Martha Gilchrist Moore is the Chief Economist and Managing Director for Economics and Statistics at the American Chemistry Council. Ms. Moore analyzes the impact of various policy initiatives and energy trends on the chemical industry. In addition, she produces forecasts for the economy and chemical industry. She also directs the Council's research on the direct and indirect economic contributions of the business of chemistry and the benefits to consumers. Ms. Moore has worked on chemical industry issues for more than 25 years and is an authority on the market dynamics for the chemical industry and its end-use customer industries. Ms. Moore holds a master's degree in economics from Indiana University and is a graduate of the University of North Carolina at Chapel Hill. She is a member of the National Association for Business Economics and the US Association for Energy Economics (USAEE) and serves on the board of the National Capital Area Chapter of USAEE.

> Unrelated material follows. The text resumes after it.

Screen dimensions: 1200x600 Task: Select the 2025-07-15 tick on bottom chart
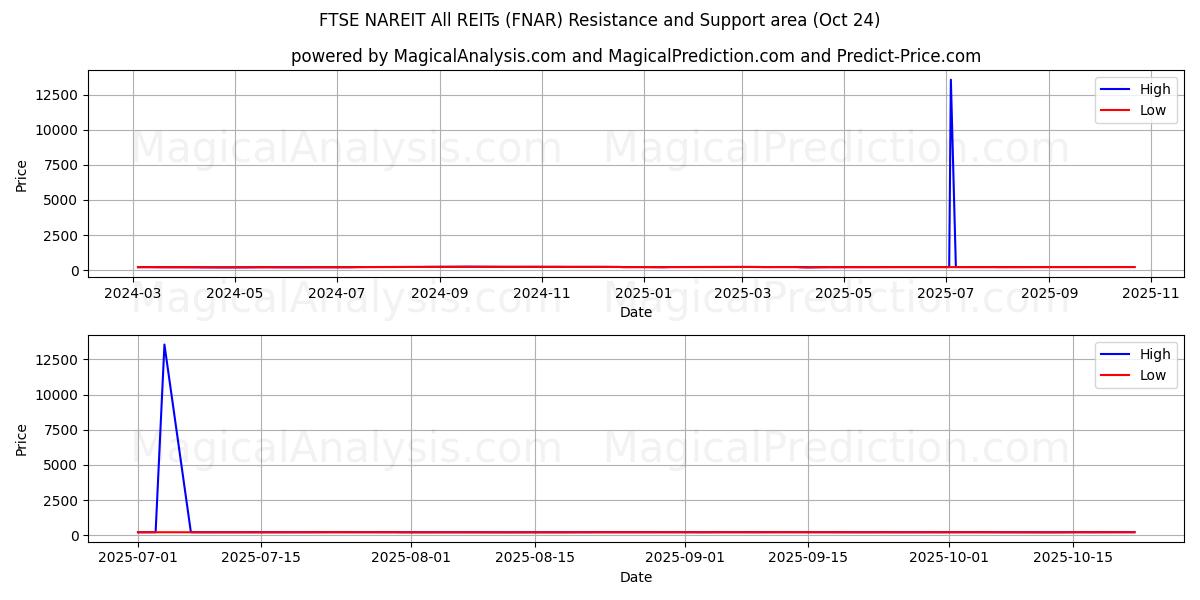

American Chemistry Council

The American Chemistry Council (ACC) represents the leading companies engaged in the multibillion-dollar business of chemistry. ACC members apply the science of chemistry to make innovative products, technologies and services that make people's lives better, healthier and safer. ACC is committed to improved environmental, health, safety and security performance through Responsible Care®; common sense advocacy addressing major public policy issues; and health and environmental research and product testing. ACC members and chemistry companies are among the largest investors in research and development, and are advancing products, processes and technologies to address climate change, enhance air and water quality, and progress toward a more sustainable, circular economy.